Copy the material from the line containing "The height and width of the screenshot is (427, 497)." through the line containing "tap(106, 62)", changing "Collapse" to "Expand" and leaving everything else unchanged.
########################################
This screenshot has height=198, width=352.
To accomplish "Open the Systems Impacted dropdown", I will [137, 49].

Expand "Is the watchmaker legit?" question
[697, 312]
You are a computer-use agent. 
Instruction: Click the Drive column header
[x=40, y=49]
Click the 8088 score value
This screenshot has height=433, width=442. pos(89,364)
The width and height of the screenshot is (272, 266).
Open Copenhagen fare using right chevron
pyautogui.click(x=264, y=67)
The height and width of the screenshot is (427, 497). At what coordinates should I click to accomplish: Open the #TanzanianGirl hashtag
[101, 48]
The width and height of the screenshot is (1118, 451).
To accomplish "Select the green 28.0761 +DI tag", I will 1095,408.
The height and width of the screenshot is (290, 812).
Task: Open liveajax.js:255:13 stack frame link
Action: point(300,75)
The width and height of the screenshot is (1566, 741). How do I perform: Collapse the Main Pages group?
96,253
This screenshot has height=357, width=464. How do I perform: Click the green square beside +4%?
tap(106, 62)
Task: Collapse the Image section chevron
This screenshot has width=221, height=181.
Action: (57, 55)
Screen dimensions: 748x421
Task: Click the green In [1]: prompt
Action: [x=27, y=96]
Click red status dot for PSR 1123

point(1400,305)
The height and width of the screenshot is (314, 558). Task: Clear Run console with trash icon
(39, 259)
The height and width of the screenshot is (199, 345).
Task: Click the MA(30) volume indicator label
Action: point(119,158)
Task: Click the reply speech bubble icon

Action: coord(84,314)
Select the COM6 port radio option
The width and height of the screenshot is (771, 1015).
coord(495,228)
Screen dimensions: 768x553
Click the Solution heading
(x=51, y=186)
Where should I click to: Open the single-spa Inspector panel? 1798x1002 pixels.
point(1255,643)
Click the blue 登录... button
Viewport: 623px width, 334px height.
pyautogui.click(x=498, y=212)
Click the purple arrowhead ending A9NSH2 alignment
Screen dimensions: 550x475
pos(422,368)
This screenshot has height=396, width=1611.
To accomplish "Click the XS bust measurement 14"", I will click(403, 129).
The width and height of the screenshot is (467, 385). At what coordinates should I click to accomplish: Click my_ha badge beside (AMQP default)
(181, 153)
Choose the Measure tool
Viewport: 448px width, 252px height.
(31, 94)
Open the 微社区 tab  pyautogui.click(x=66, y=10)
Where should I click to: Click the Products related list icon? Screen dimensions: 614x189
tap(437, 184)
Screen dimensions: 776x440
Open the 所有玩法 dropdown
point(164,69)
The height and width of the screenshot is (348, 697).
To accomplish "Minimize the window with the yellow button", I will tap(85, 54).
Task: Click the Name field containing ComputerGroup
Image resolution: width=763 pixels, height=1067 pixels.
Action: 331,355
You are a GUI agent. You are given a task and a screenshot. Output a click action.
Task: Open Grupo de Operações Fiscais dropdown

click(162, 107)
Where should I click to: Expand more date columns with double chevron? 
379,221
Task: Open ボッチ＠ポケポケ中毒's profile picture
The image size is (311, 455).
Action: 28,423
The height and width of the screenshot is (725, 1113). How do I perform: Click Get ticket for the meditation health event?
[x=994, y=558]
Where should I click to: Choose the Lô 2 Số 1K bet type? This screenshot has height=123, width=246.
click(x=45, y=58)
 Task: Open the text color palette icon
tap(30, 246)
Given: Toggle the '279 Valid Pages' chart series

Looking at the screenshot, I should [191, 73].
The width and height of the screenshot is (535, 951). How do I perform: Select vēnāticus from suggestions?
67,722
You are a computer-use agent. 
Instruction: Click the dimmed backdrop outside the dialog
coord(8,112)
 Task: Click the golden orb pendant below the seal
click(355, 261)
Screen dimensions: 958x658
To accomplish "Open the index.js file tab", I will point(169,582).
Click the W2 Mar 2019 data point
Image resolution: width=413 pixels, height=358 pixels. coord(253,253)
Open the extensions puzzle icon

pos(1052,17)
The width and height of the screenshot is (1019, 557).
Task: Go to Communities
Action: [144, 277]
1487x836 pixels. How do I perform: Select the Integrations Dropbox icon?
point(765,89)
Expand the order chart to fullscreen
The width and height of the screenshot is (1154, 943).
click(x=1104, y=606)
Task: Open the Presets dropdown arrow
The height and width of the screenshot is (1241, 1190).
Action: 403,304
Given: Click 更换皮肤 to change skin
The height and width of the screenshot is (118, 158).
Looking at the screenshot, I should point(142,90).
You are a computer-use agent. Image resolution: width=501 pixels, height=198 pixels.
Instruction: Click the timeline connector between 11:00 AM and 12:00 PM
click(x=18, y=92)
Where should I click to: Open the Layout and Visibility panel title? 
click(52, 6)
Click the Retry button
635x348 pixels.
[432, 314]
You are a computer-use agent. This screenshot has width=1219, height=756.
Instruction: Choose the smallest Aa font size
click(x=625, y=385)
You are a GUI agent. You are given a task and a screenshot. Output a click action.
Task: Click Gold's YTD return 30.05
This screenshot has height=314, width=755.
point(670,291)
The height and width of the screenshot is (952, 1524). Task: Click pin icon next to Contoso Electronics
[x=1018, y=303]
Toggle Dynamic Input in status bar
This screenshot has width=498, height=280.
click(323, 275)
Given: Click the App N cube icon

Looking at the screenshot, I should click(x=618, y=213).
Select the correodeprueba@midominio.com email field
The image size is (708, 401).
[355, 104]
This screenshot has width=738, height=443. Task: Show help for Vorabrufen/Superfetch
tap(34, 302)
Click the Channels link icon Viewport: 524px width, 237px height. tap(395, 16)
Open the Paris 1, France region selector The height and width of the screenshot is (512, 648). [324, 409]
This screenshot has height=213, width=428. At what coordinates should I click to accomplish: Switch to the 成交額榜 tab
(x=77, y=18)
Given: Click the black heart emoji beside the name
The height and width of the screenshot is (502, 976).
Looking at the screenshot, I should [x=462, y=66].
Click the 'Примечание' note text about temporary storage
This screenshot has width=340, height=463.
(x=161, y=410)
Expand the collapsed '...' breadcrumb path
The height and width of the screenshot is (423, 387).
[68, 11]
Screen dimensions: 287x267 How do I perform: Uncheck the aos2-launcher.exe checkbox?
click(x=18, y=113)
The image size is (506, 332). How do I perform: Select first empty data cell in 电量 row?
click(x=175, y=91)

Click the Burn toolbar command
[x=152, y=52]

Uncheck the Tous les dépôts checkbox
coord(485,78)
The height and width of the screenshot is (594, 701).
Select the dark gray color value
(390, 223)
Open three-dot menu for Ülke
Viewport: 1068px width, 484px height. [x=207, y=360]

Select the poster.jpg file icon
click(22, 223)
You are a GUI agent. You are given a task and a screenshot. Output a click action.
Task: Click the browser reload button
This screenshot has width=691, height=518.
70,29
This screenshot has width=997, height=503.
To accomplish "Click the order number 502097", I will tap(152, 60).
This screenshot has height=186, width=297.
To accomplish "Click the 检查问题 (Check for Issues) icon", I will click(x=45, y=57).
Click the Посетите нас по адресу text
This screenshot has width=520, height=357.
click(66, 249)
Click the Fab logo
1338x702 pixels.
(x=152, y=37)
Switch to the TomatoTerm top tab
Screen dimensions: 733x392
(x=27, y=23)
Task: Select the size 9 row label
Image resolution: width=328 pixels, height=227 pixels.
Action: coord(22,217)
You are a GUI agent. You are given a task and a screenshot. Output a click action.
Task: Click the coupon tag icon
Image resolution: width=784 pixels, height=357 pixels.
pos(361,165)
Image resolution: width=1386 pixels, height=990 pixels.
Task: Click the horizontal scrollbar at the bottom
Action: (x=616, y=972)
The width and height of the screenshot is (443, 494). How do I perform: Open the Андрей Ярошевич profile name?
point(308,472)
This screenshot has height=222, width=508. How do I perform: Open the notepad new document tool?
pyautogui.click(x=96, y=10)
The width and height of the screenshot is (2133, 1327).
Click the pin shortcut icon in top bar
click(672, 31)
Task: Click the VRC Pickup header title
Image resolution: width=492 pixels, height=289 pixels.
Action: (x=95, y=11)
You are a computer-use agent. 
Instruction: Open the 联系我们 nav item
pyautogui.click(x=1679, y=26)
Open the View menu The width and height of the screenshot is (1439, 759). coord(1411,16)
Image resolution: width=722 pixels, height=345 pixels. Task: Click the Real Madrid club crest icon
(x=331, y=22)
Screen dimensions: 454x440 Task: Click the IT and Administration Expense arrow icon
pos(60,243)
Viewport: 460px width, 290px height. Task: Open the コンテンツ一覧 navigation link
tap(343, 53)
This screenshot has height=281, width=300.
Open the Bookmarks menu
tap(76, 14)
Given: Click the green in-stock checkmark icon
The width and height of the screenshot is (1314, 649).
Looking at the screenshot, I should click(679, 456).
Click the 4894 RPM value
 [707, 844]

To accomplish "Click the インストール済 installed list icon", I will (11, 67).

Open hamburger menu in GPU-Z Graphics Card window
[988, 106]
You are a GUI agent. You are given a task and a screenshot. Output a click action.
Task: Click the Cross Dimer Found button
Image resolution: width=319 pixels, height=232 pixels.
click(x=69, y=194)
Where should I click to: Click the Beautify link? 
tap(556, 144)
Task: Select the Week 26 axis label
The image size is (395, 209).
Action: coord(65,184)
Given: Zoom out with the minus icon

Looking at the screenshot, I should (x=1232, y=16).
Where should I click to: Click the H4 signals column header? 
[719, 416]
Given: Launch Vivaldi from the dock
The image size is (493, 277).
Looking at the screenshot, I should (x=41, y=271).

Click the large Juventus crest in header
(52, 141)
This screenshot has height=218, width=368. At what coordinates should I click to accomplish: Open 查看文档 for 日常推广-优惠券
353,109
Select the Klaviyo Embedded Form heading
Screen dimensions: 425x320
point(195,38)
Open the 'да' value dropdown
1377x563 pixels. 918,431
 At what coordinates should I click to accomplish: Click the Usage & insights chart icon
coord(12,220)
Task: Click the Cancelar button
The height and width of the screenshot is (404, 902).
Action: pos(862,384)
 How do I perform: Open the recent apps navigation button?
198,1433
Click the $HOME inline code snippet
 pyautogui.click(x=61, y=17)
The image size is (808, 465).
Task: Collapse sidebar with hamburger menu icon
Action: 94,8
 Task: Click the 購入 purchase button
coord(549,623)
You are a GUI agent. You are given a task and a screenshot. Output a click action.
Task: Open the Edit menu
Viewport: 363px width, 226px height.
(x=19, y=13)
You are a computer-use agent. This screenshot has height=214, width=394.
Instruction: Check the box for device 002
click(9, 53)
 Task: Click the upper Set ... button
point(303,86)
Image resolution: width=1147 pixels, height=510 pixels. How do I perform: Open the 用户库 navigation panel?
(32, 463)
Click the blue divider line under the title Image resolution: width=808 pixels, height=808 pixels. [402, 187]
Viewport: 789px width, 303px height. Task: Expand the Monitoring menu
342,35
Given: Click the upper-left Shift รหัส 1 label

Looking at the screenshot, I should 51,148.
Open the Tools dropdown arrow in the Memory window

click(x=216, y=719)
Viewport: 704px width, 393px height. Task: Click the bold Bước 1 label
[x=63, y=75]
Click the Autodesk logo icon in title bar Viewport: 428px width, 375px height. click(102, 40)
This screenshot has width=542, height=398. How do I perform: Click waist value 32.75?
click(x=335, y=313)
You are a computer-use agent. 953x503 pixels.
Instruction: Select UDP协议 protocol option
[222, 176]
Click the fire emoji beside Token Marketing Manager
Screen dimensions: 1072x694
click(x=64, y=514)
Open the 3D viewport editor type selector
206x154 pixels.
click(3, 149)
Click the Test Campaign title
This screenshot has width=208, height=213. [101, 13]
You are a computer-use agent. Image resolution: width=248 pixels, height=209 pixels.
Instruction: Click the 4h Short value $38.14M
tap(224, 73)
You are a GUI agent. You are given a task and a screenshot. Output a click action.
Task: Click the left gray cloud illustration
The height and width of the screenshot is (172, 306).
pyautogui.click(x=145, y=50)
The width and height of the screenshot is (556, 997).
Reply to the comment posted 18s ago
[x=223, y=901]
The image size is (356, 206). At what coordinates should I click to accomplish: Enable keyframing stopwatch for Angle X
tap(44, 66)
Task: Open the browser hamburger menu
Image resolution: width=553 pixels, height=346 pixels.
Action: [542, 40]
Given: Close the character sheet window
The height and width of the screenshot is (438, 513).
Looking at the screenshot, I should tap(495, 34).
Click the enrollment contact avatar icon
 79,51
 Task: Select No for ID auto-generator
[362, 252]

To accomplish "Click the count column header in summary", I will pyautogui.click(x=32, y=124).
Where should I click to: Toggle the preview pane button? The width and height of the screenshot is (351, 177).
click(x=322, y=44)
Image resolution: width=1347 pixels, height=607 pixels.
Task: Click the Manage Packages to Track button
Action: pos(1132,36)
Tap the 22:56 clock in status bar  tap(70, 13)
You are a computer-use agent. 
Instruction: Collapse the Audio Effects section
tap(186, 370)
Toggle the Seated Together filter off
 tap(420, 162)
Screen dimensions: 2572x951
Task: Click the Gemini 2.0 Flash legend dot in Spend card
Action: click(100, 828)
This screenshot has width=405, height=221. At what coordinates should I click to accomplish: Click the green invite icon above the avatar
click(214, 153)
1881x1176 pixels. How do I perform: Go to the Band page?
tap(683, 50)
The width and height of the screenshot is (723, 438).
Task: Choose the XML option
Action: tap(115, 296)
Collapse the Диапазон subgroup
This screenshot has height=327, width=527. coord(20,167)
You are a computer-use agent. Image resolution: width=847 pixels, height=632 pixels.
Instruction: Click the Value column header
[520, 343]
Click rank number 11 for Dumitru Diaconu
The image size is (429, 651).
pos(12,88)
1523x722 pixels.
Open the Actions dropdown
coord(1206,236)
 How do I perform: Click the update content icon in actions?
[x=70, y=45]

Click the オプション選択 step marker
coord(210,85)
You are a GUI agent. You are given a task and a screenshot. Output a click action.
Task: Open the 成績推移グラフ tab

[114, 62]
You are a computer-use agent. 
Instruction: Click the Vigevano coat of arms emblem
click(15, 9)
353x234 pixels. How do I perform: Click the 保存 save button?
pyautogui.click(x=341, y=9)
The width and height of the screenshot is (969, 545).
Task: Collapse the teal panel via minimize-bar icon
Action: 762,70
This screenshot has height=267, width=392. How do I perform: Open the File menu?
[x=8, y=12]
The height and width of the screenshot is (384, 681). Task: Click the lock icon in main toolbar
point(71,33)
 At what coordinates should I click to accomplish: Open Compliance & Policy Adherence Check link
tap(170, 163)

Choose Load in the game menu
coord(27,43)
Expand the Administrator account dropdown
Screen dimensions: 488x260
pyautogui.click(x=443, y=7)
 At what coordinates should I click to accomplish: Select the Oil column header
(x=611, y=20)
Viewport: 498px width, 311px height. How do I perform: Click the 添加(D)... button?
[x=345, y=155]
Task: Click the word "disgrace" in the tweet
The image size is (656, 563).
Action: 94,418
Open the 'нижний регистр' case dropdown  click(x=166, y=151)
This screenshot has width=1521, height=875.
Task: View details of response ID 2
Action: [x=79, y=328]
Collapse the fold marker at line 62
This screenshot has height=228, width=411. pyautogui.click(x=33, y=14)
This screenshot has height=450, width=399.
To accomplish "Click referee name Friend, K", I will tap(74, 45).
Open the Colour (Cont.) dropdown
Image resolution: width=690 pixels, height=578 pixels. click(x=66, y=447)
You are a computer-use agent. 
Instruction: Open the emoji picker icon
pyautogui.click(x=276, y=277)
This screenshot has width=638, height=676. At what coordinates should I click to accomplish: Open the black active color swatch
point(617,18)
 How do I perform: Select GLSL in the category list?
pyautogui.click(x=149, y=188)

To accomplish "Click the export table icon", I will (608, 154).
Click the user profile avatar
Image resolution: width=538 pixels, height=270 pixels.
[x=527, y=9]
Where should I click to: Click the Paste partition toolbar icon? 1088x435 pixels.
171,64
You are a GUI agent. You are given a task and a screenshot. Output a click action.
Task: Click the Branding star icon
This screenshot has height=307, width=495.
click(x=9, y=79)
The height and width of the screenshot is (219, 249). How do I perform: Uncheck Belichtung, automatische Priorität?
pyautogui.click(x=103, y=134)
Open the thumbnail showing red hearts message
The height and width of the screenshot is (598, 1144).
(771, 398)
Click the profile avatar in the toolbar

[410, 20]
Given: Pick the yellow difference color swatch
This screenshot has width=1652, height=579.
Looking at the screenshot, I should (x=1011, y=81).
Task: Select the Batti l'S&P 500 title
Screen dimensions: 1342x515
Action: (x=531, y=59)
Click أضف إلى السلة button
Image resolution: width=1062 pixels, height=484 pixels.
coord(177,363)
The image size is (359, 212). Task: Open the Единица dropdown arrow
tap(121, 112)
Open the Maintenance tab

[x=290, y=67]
########################################
◆ **PROBLEM SOLUTION**
The height and width of the screenshot is (427, 497). At what coordinates should I click to accomplish: Open the #TanzanianGirl hashtag
[101, 48]
The width and height of the screenshot is (1118, 451).
To accomplish "Select the green 28.0761 +DI tag", I will 1095,408.
The height and width of the screenshot is (290, 812).
Task: Open liveajax.js:255:13 stack frame link
Action: point(300,75)
The width and height of the screenshot is (1566, 741). How do I perform: Expand the Main Pages group?
96,253
This screenshot has height=357, width=464. How do I perform: Click the green square beside +4%?
tap(106, 62)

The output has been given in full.